Premiato nel 2003 con il Nobel per l’Economia per i suoi studi sui rischi finanziari, negli ultimi anni Robert Engle ha affiancato la direzione del Volatility and Risk Institute della New York University, concentrandosi sulla valutazione dei rischi posti dalla crisi del clima.
I rischi climatici non venivano nemmeno presi in considerazione dal mondo finanziario una decina d’anni fa, ora è cambiato qualcosa?

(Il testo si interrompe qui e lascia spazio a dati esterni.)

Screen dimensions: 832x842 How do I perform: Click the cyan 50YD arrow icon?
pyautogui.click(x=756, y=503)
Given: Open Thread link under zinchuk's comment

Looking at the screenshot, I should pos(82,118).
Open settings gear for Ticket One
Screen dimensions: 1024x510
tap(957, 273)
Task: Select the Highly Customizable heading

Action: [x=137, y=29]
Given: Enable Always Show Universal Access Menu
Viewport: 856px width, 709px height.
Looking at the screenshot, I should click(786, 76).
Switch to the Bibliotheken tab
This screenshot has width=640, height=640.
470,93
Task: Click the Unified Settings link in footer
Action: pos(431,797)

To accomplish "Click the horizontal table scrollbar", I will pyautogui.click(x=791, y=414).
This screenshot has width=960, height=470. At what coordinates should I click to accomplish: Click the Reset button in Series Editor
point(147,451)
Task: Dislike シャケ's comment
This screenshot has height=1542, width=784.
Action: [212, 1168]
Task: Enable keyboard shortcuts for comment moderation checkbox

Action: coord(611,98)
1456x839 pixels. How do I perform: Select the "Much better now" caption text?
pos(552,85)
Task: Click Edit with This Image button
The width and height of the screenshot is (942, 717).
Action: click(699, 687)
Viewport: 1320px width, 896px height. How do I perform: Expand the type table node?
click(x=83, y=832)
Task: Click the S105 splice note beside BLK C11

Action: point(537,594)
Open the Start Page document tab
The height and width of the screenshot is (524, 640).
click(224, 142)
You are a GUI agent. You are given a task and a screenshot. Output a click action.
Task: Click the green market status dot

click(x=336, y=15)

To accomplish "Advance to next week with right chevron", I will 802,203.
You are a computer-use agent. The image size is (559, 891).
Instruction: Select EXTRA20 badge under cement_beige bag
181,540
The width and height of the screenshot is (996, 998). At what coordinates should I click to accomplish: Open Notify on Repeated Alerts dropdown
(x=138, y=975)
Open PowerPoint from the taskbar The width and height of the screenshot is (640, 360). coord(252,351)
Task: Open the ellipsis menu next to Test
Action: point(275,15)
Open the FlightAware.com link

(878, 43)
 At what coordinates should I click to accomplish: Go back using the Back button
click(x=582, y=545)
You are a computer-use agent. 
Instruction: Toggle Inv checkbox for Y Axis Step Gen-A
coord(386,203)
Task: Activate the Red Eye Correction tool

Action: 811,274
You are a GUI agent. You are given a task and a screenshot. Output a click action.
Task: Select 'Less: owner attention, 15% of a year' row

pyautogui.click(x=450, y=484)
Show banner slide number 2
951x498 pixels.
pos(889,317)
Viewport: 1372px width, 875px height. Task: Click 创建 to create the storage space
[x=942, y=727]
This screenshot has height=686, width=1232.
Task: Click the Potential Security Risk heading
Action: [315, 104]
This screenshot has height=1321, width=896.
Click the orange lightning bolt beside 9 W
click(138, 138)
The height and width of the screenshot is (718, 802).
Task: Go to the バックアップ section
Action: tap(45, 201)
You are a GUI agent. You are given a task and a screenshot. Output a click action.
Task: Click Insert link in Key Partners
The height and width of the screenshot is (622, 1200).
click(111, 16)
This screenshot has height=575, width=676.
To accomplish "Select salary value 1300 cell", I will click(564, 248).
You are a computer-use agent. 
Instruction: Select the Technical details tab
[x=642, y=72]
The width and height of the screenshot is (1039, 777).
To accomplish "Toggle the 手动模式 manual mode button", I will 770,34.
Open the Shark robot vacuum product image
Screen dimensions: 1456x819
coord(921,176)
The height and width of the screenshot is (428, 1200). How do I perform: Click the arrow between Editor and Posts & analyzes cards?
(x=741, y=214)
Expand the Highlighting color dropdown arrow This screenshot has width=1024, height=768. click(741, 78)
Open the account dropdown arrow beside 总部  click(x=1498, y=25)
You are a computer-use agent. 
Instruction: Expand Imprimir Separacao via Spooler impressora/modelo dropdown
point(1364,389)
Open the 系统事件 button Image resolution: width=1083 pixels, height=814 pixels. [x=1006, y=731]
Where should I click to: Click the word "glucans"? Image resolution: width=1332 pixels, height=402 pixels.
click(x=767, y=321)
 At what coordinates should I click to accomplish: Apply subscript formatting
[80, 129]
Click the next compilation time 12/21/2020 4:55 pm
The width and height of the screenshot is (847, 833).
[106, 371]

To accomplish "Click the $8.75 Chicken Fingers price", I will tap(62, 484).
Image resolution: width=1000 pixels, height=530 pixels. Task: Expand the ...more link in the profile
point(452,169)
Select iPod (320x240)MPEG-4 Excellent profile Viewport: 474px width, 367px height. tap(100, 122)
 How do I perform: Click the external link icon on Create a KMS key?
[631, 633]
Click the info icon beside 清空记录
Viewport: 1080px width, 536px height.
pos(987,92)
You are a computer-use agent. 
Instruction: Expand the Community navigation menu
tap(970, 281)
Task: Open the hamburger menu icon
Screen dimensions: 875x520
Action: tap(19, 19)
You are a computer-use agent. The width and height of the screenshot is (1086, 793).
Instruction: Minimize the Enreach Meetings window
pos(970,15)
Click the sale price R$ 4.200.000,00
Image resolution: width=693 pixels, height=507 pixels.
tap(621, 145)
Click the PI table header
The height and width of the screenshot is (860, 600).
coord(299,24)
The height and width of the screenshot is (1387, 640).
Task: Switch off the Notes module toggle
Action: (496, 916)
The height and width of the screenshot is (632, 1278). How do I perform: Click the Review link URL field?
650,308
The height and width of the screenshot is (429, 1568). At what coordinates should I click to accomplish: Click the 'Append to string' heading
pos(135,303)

«Moltissimo. Il rischio climatico è relativamente nuovo e quindi non ci sono serie storiche, come quelle che si usano per gli altri rischi sistemici, dalle recessioni alle crisi energetiche, ma avrà conseguenze così enormi che è diventato il rischio principale a cui stiamo andando incontro, per cui anche la finanza se ne occupa. Avrà un impatto non solo sulle vite di intere popolazioni, ma anche sull`economia mondiale e sugli scambi commerciali».
In che modo inciderà sul nostro futuro?
«Il rischio climatico si presenta sotto due forme principali. Da un lato i rischi fisici, con l`instabilità climatica, la fusione dei ghiacci, l`innalzamento dei mari, le alluvioni, la siccità e le temperature sempre più alte. La seconda forma sono i rischi di transizione, che ci assumiamo per ridurre la nostra impronta climatica attraverso la decarbonizzazione dell`economia, con l`effetto di rallentare alcuni settori e accelerarne altri»
Quale sarà il risultato?
«I settori che saranno più colpiti dai rischi fisici della crisi climatica sono l’agroalimentare e il turismo, quindi l`Italia, che eccelle in tutti e due, si troverà in prima linea. È vostro interesse spingere il più possibile gli altri Paesi sulla strada dell`Accordo di Parigi, altrimenti dovrete affrontare dei rischi economici altissimi».
E i rischi di transizione?
«I rischi di transizione si possono modellare bene, perché abbiamo già esperienza di transizioni economiche. Le società più colpite saranno chiaramente quelle del settore dei combusti- bili fossili, perché sono le prime responsabili delle emissioni di gas serra. Si tratta quindi di creare portafogli che incorporino questi rischi, evitando le aziende troppo esposte ai combustibili fossili, dai petrolieri alle industrie energivore non ancora decarbonizzate, e puntando invece su aziende verdi, basate sulle fonti rinnovabili, destinate ad apprezzarsi man mano che la crisi del clima diventerà più evidente».